Festival di Venezia 2017, recensione del film 'This is Congo'
This is Congo è il film documentario presentato al Festival di Venezia
This is Congo è il documentario di Daniel McCabe che illustra l’attuale situazione della popolazione congolese, in bilico tra dittatura e impossibilità di uscire da un pantano politico.
Se da una parte il giovane Comandante Mamadou è in prima linea con l’obbiettivo di difendere Goma - capoluogo di provincia del Nord Kivu - dagli attacchi della milizia ribelle M23, dall’altra la dittatura per cui lui lavora non è differente da qualsiasi ribellione. Tanto che quest’ultima potrebbe apparire anche legittima.
Infatti il Congo - con settantacinque milioni di abitanti - fu annesso tra le nazioni europee nel 1908, sfruttato per le sue ricchezze minerarie fino al maggio del 1960, quando la pratica indipendentista trovò un leader in Patrice Lumumba. Lui ottenne la maggioranza in parlamento potendo così istituire la Repubblica e divenne primo Ministro: cinque anni dopo Joseph Mobutu organizzò un colpo di Stato e divenne dittatore. Seguirono anni di corruzione, di genocidi, aumentando una gestione anarchica per cui il Congo è divenuto il crocevia tra soggetti commerciali, organizzazioni umanitarie e gruppi armati ribelli. Il patrimonio di risorse naturali estraibili è stimato in 24000 miliardi di dollari, per cui la situazione di stabilità appare perenne.
Nel documentario il regista Daniel McCabe si schiera dalla parte della popolazione, l’unica vittima inerme votata alla fame, tanto che cinque milioni sono gli abitanti morti. E in un paese in cui a novembre 2016 sono state abolite le elezioni cosicché l’attuale dittatore può governare in maniera imperitura, documentare ciò che accade è arduo per via delle connivenze politiche che non permettono di avere informazioni pure .

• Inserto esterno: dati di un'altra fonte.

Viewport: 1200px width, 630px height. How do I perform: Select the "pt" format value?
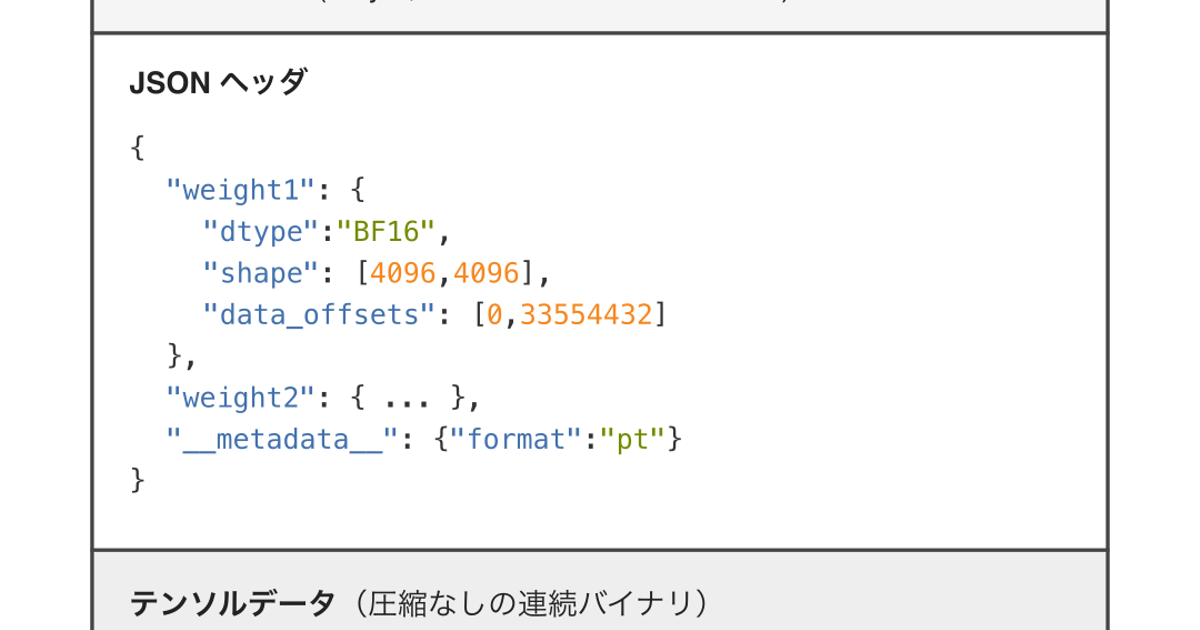pyautogui.click(x=632, y=440)

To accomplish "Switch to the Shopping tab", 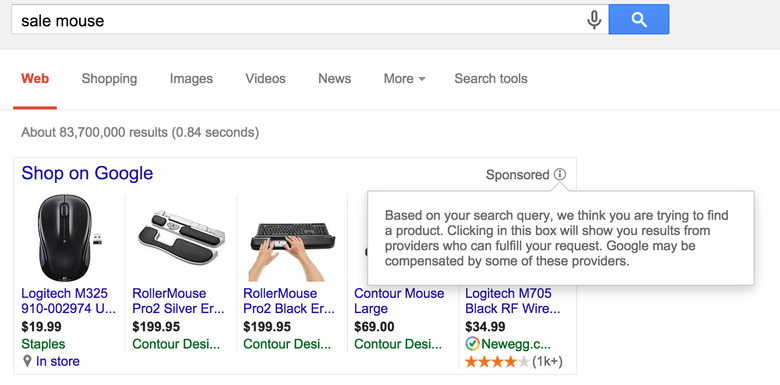I will coord(109,79).
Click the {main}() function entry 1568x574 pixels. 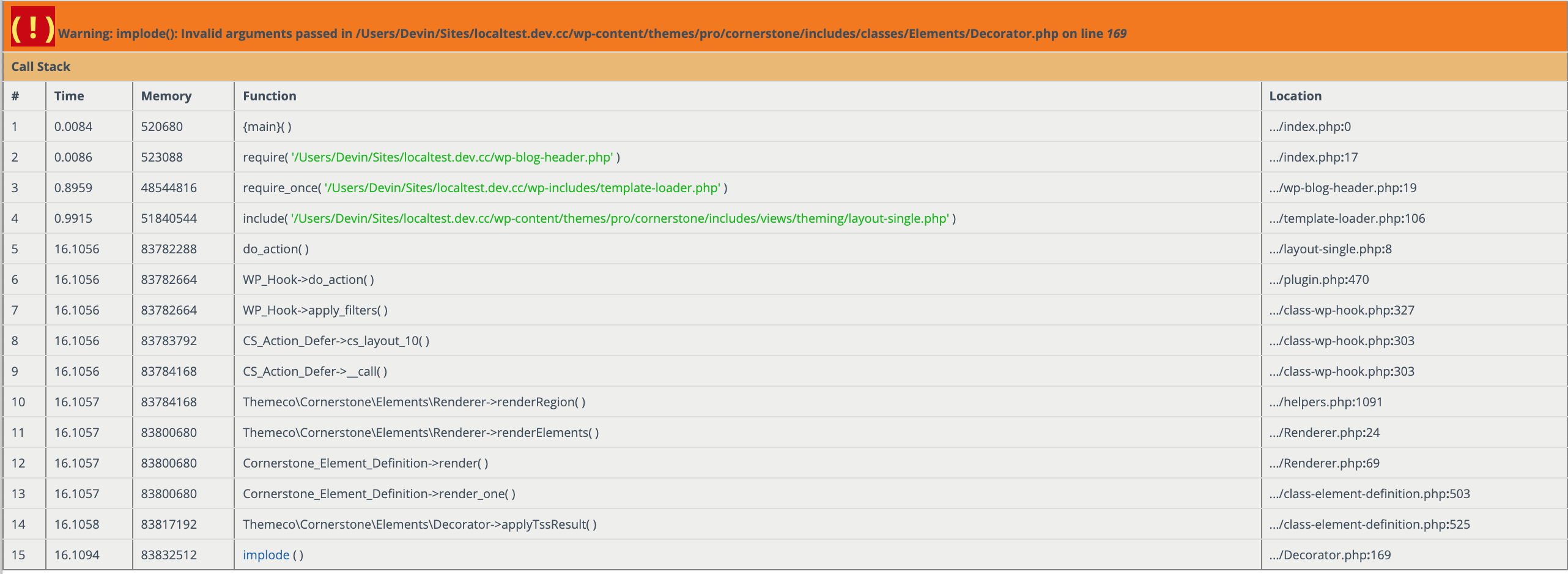267,127
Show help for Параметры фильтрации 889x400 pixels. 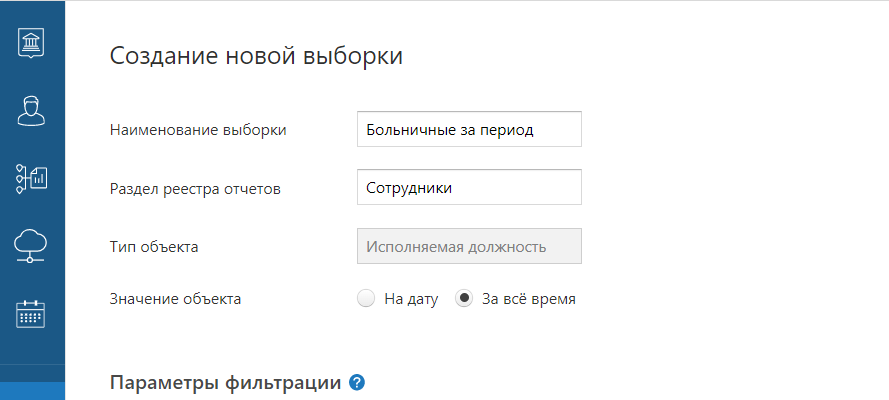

Ma McCabe sceglie anche una direzione narrativa, tanto che in un momento siamo con i soldati sulla loro camionetta, mentre avanzano verso la postazione dei ribelli con lo scopo di neutralizzarli. Il lancio dei proiettili, l’eco delle esplosioni, la musica di sottofondo che ammanta di pseudo-eroismo l’azione militare fa quasi credere che ci si trovi in un film di finzione, non troppo diverso dalle descrizioni dei cecchini che fa Clint Eastwood in “American Sniper”.
Ma qui tutta la vicenda è reale, e per questo più cruda. Tanto che la macchina da presa racconta poi la storia di Mama Romance, trafficante di pietre preziose che per far studiare i figli ha scelto questo lavoro pericoloso. Si rifornisce di materie prime nelle miniere degli altopiani congolesi per poi trasportarle illegalmente oltre il confine e venderle in Kenya. Di Hakiza, sarto che trasporta la macchina da cucire pr eseguire lavori. Dello stesso Comandante Mamadou, ormai famoso per le sue gesta e acclamato come un “messia”, anche se nelle sue risposte traspare un proprio dubbio sulla liceità della sua lotta.
Il regista ha cominciato a lavorare al documentario nel 2008, creando poi una rete di contatti nella regione mineraria del Kivu, e appassionandosi alla imponderabilità dei motivi che stazionavano dietro il perdurante conflitto. E grazie all’aiuto del produttore Geoff McLean - che ha lavorato a videoclip musicali di Prince, Rihanna, Drake, Calvin Harris - ha illuminato una realtà sconosciuta che per la vastità della sua portata drammatica non condivide nulla con i tour dei safari turistici.